═══ Excerpted data

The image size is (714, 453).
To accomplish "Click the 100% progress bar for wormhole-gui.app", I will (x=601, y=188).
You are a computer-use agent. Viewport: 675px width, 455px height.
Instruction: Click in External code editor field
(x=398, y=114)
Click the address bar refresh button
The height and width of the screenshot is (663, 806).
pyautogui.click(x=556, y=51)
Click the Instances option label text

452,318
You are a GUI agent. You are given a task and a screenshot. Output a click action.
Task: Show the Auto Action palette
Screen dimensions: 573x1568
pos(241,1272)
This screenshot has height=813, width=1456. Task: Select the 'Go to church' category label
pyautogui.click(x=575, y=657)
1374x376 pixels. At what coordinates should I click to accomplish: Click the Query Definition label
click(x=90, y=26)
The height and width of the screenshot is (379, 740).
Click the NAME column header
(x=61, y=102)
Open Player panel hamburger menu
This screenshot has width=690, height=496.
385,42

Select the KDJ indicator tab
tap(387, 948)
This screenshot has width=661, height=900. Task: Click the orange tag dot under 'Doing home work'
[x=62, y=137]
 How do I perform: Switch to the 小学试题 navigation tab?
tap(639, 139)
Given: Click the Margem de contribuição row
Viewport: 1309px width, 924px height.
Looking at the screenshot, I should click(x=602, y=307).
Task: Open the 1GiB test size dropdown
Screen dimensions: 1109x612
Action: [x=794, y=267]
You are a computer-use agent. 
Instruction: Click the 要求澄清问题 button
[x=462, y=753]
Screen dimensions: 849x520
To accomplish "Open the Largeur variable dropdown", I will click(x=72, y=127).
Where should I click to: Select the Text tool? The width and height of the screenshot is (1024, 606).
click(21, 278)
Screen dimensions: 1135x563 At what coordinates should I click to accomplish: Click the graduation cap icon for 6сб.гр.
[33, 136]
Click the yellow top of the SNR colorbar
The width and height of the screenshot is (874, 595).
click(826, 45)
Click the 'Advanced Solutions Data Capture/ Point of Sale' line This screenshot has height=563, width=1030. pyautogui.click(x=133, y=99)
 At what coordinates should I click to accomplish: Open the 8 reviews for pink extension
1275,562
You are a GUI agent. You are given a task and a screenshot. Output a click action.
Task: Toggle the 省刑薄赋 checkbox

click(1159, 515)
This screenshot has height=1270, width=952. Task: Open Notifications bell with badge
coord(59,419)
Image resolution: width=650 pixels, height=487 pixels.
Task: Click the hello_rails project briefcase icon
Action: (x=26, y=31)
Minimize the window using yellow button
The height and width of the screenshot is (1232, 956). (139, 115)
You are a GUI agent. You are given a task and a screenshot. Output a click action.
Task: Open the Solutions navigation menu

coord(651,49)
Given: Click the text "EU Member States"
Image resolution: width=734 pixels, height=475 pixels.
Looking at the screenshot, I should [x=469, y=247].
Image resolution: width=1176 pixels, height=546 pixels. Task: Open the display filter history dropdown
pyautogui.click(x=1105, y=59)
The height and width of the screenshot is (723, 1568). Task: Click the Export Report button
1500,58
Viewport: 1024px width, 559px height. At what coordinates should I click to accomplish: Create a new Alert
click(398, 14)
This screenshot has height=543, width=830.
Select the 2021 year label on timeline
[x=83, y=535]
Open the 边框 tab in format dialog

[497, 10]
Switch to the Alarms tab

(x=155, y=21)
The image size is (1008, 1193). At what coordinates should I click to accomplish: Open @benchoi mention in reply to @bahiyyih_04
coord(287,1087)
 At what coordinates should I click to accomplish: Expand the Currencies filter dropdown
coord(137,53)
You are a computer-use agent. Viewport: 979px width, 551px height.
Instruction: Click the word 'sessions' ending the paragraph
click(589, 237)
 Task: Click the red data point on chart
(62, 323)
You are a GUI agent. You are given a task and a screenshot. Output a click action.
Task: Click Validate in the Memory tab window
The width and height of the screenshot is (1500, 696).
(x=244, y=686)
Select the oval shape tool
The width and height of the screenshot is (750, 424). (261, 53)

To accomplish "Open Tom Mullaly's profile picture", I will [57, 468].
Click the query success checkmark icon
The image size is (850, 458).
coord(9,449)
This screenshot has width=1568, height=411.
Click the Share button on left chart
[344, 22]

══════

*Task prompt*
Copy all the records above exactly, missing none.

*Exercise result*
The image size is (714, 453).
To accomplish "Click the 100% progress bar for wormhole-gui.app", I will (x=601, y=188).
You are a computer-use agent. Viewport: 675px width, 455px height.
Instruction: Click in External code editor field
(x=398, y=114)
Click the address bar refresh button
The height and width of the screenshot is (663, 806).
pyautogui.click(x=556, y=51)
Click the Instances option label text

452,318
You are a GUI agent. You are given a task and a screenshot. Output a click action.
Task: Show the Auto Action palette
Screen dimensions: 573x1568
pos(241,1272)
This screenshot has height=813, width=1456. Task: Select the 'Go to church' category label
pyautogui.click(x=575, y=657)
1374x376 pixels. At what coordinates should I click to accomplish: Click the Query Definition label
click(x=90, y=26)
The height and width of the screenshot is (379, 740).
Click the NAME column header
(x=61, y=102)
Open Player panel hamburger menu
This screenshot has width=690, height=496.
385,42

Select the KDJ indicator tab
tap(387, 948)
This screenshot has width=661, height=900. Task: Click the orange tag dot under 'Doing home work'
[x=62, y=137]
 How do I perform: Switch to the 小学试题 navigation tab?
tap(639, 139)
Given: Click the Margem de contribuição row
Viewport: 1309px width, 924px height.
Looking at the screenshot, I should click(x=602, y=307).
Task: Open the 1GiB test size dropdown
Screen dimensions: 1109x612
Action: [x=794, y=267]
You are a computer-use agent. 
Instruction: Click the 要求澄清问题 button
[x=462, y=753]
Screen dimensions: 849x520
To accomplish "Open the Largeur variable dropdown", I will click(x=72, y=127).
Where should I click to: Select the Text tool? The width and height of the screenshot is (1024, 606).
click(21, 278)
Screen dimensions: 1135x563 At what coordinates should I click to accomplish: Click the graduation cap icon for 6сб.гр.
[33, 136]
Click the yellow top of the SNR colorbar
The width and height of the screenshot is (874, 595).
click(826, 45)
Click the 'Advanced Solutions Data Capture/ Point of Sale' line This screenshot has height=563, width=1030. pyautogui.click(x=133, y=99)
 At what coordinates should I click to accomplish: Open the 8 reviews for pink extension
1275,562
You are a GUI agent. You are given a task and a screenshot. Output a click action.
Task: Toggle the 省刑薄赋 checkbox

click(1159, 515)
This screenshot has height=1270, width=952. Task: Open Notifications bell with badge
coord(59,419)
Image resolution: width=650 pixels, height=487 pixels.
Task: Click the hello_rails project briefcase icon
Action: (x=26, y=31)
Minimize the window using yellow button
The height and width of the screenshot is (1232, 956). (139, 115)
You are a GUI agent. You are given a task and a screenshot. Output a click action.
Task: Open the Solutions navigation menu

coord(651,49)
Given: Click the text "EU Member States"
Image resolution: width=734 pixels, height=475 pixels.
Looking at the screenshot, I should [x=469, y=247].
Image resolution: width=1176 pixels, height=546 pixels. Task: Open the display filter history dropdown
pyautogui.click(x=1105, y=59)
The height and width of the screenshot is (723, 1568). Task: Click the Export Report button
1500,58
Viewport: 1024px width, 559px height. At what coordinates should I click to accomplish: Create a new Alert
click(398, 14)
This screenshot has height=543, width=830.
Select the 2021 year label on timeline
[x=83, y=535]
Open the 边框 tab in format dialog

[497, 10]
Switch to the Alarms tab

(x=155, y=21)
The image size is (1008, 1193). At what coordinates should I click to accomplish: Open @benchoi mention in reply to @bahiyyih_04
coord(287,1087)
 At what coordinates should I click to accomplish: Expand the Currencies filter dropdown
coord(137,53)
You are a computer-use agent. Viewport: 979px width, 551px height.
Instruction: Click the word 'sessions' ending the paragraph
click(589, 237)
 Task: Click the red data point on chart
(62, 323)
You are a GUI agent. You are given a task and a screenshot. Output a click action.
Task: Click Validate in the Memory tab window
The width and height of the screenshot is (1500, 696).
(x=244, y=686)
Select the oval shape tool
The width and height of the screenshot is (750, 424). (261, 53)

To accomplish "Open Tom Mullaly's profile picture", I will [57, 468].
Click the query success checkmark icon
The image size is (850, 458).
coord(9,449)
This screenshot has width=1568, height=411.
Click the Share button on left chart
[344, 22]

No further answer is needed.